[THE PROBLEM] Every line of the records below that has the word "agent" should be copied.

****************

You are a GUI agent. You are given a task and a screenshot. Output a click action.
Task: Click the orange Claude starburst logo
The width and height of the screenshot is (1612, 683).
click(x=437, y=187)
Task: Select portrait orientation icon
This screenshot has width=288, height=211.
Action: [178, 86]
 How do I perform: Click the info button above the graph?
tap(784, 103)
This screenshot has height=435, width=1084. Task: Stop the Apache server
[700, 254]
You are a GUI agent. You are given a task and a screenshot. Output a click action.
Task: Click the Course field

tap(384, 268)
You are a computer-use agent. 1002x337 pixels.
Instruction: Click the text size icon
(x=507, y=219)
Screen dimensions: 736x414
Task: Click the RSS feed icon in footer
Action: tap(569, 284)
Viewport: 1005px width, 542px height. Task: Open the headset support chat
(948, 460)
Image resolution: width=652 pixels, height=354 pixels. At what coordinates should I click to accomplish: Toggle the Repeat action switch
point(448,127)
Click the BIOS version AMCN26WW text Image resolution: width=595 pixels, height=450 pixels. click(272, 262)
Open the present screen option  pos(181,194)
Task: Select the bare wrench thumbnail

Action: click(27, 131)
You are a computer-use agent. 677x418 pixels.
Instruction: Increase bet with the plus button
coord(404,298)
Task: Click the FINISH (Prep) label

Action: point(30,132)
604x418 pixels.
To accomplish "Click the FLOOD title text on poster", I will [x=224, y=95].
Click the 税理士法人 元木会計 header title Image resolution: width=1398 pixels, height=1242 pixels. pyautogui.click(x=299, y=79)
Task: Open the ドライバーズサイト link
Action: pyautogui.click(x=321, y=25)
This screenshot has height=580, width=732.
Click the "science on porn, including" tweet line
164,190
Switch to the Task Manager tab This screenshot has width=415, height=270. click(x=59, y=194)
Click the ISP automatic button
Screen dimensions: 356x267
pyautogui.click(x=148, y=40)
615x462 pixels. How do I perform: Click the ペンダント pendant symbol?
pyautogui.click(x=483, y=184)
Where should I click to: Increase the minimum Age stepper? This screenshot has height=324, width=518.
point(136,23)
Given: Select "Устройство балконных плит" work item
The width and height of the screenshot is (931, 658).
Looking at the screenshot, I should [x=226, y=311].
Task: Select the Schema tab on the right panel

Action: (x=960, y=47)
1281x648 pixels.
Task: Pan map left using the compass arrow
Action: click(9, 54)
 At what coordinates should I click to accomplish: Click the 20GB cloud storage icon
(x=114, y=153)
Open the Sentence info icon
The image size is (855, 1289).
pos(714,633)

****************

[RESPONSE TO THIS TASK]
You are a GUI agent. You are given a task and a screenshot. Output a click action.
You are a GUI agent. You are given a task and a screenshot. Output a click action.
You are a computer-use agent. 1002x337 pixels.
You are a computer-use agent. 677x418 pixels.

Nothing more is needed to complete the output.